Entonces, Estrella se le abalanzó y el consejero cultural lo amenazó:
–Si das un paso más, te hago arrestar. Estás en territorio argentino.
“En la habitación contigua –relata Estrella–, había otro diplomático, un ministro que era bien morocho, pero estaba pálido y me hacía señas con las manos de que me rajara, que me fuera de la embajada. Entonces, salí caminando por el Paseo de la Castellana y a los cincuenta metros este ministro me dijo: ‘Mirá, me va a costar el puesto, pero no quiero que te maten o que desparezcas’.”
–¿Y qué hizo?
–Hablé a mi familia y les dije que no iría a Buenos Aires, pero que aguardaran la comunicación que yo les iba a hablar un par de días más. Pero hablé en clave como para que me atendieran en otro teléfono por si estaba pinchado. Porque yo ya había resuelto irme a Montevideo.
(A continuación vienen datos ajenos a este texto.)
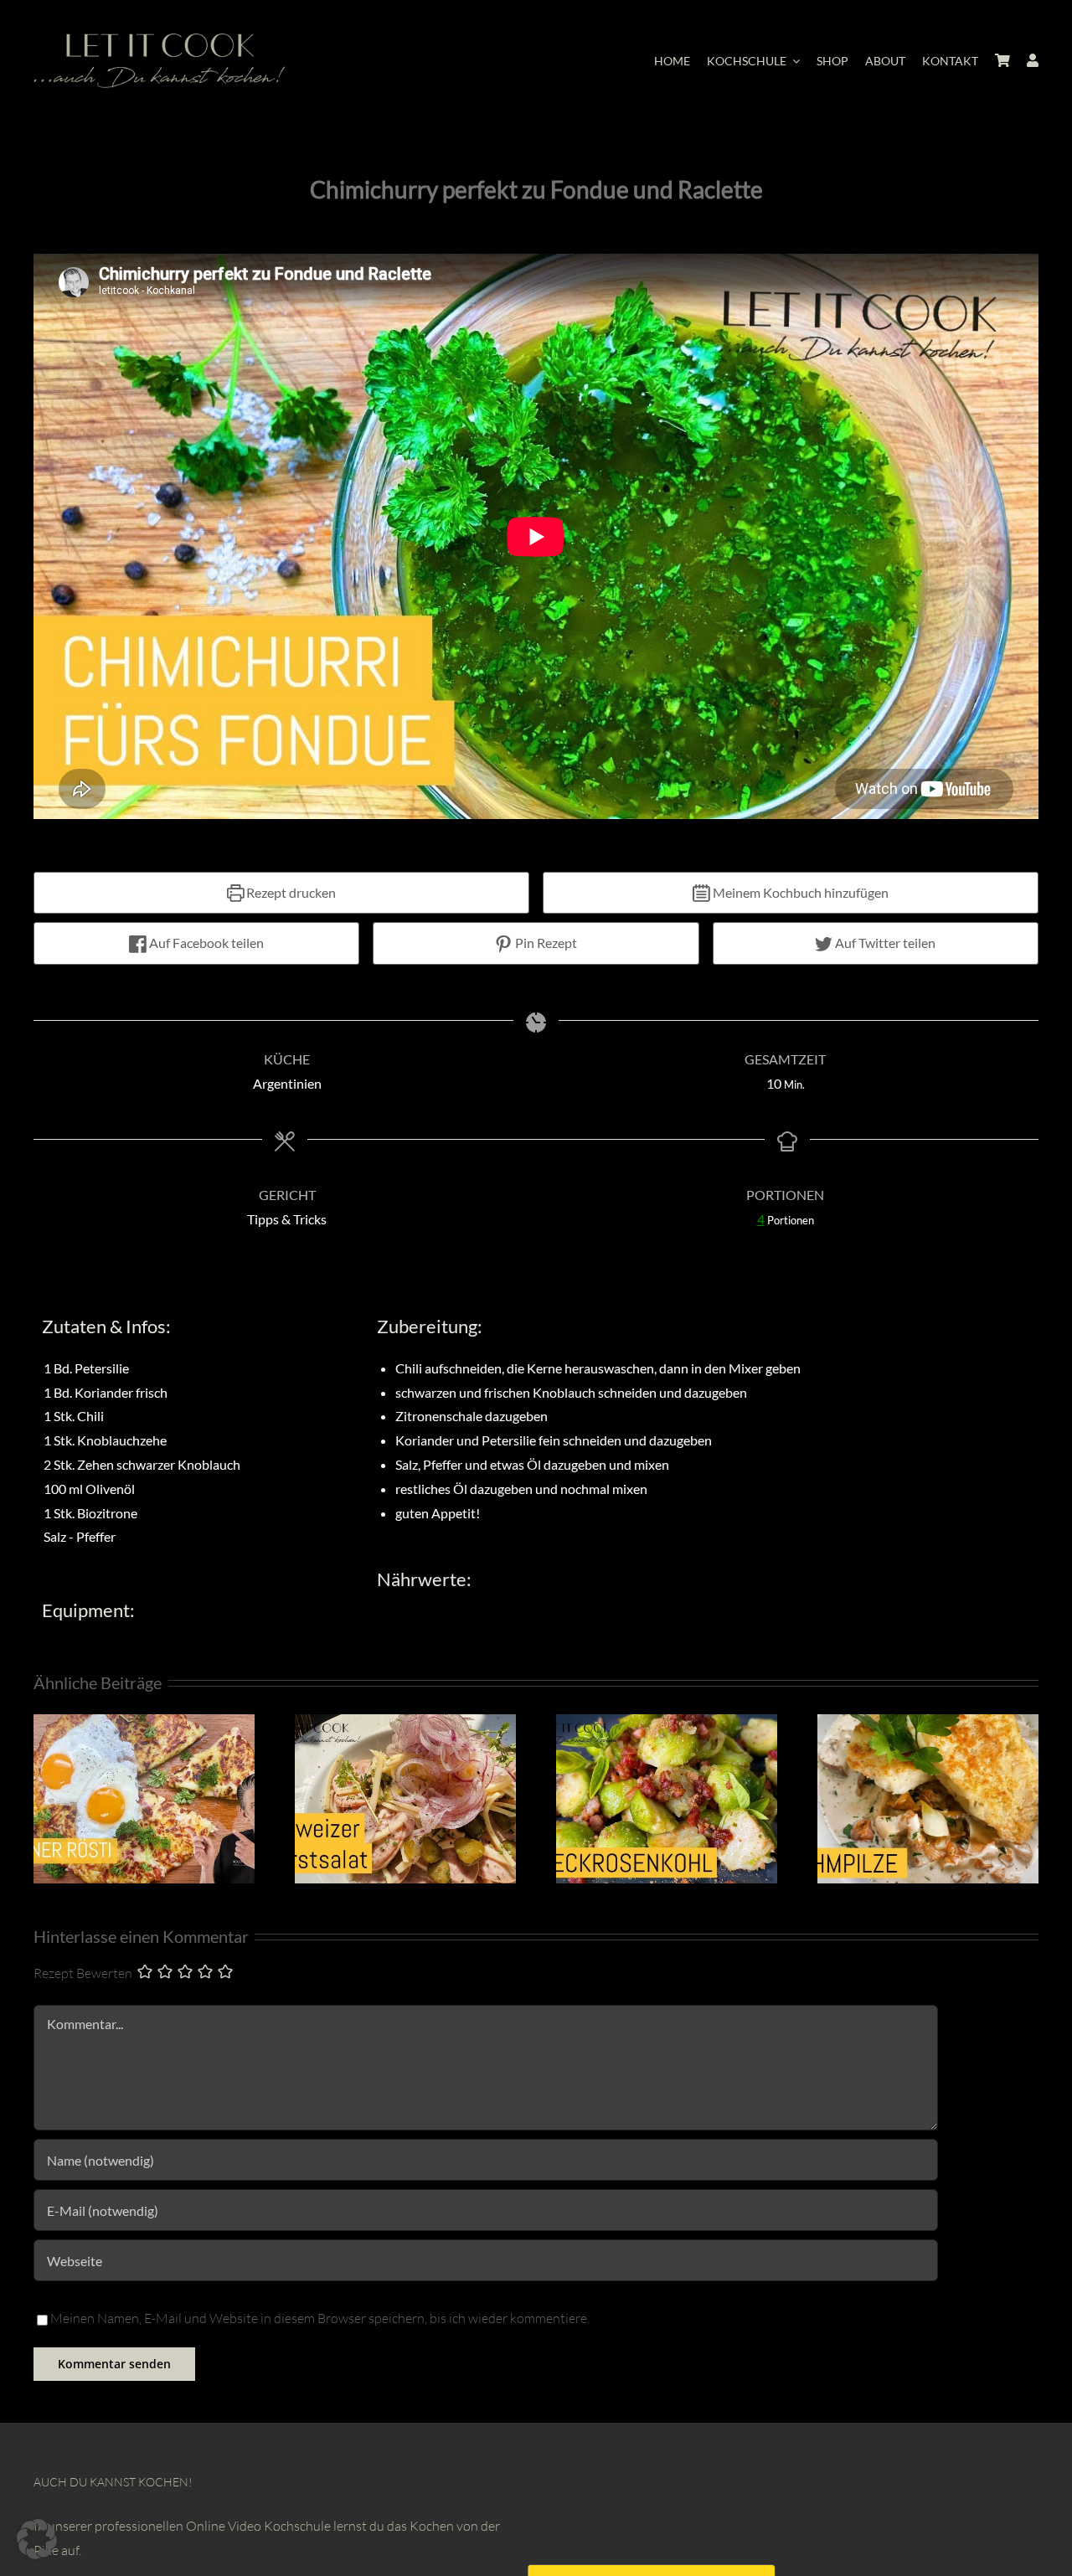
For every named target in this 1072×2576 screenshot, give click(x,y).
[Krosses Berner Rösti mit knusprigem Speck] (144, 1722)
Resultó que Uruguay no era el lugar indicado para refugiarse, aunque al principio la cosas pintaban bastante bien para Estrella. “Me quedé por boludo”, se autocuestiona el músico. “Los chicos tenían mucho miedo. En el Uruguay del ‘76 yo tenía un premio como el mejor solista extranjero y me ofrecieron la Cátedra de Piano Superior en la Universidad de Montevideo. Es decir, me ofrecían el oro y el moro y me trataban rebien.” Pero el premio y la cátedra quedaron en la nada y, en 1977, llegaron el secuestro, la tortura y la prisión hasta 1980, año en el que merced a sus colegas del mundo musical, organismos cristianos de varios países, la Cruz Roja Internacional, Naciones Unidas y los gobiernos de Francia, España, Italia, México y Panamá, entre otros, logró la libertad e inició nuevamente el camino del exilio.
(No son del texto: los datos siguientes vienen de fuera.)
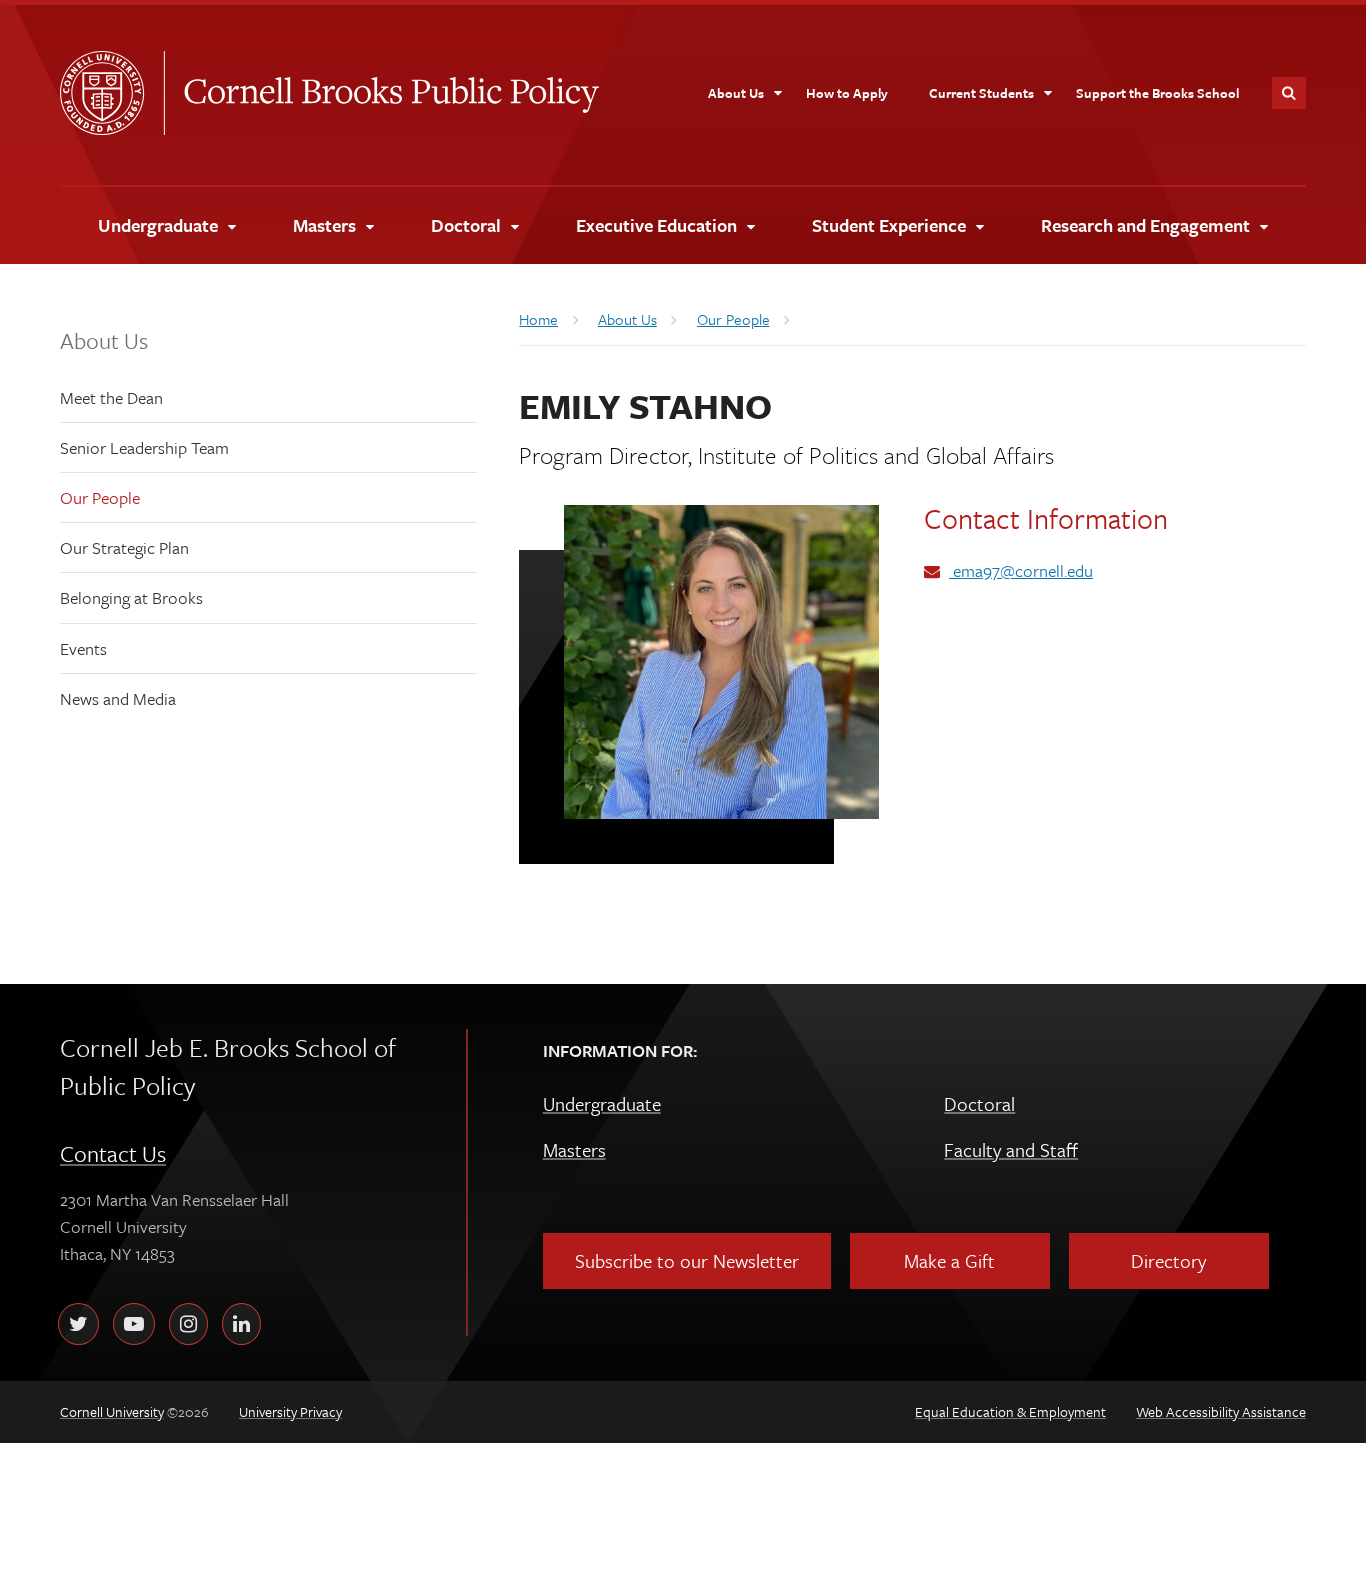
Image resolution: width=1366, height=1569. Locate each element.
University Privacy (290, 1411)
“Nunca perdí la esperanza”, asegura Estrella. “Cuando los tipos me decían ‘vas a ser una piltrafa, no vas a poder tocar el piano, esa sonrisa que tenés ahora te la vamos a volar completamente’, yo me reía detrás de la capucha. Nunca los vi a los que me pegaban ni a los que me preguntaban. Pero yo pensaba que estos tipos estaban locos cuando decían: ‘Nosotros somos Dios acá’. Yo rezaba a los gritos. El único momento en que me desestabilizaron completamente fue cuando me hicieron escuchar una cinta trucha en donde la voz de un niño decía: ‘Papá. salvame’. Me dijeron: ‘Esta es tu nena que tiene nueve años, pero está para darle’. Y yo dije a Dios: ‘Esta prueba no me la pongas’. Y volvieron a poner la cinta, pero no era la voz de mi hija. Era la voz de una criatura más chica que la usarían vaya a saber con cuántos. Porque casi todos teníamos hijos. Después de eso, estuve nueve meses sin sensibilidad en mis manos ni en mis brazos”.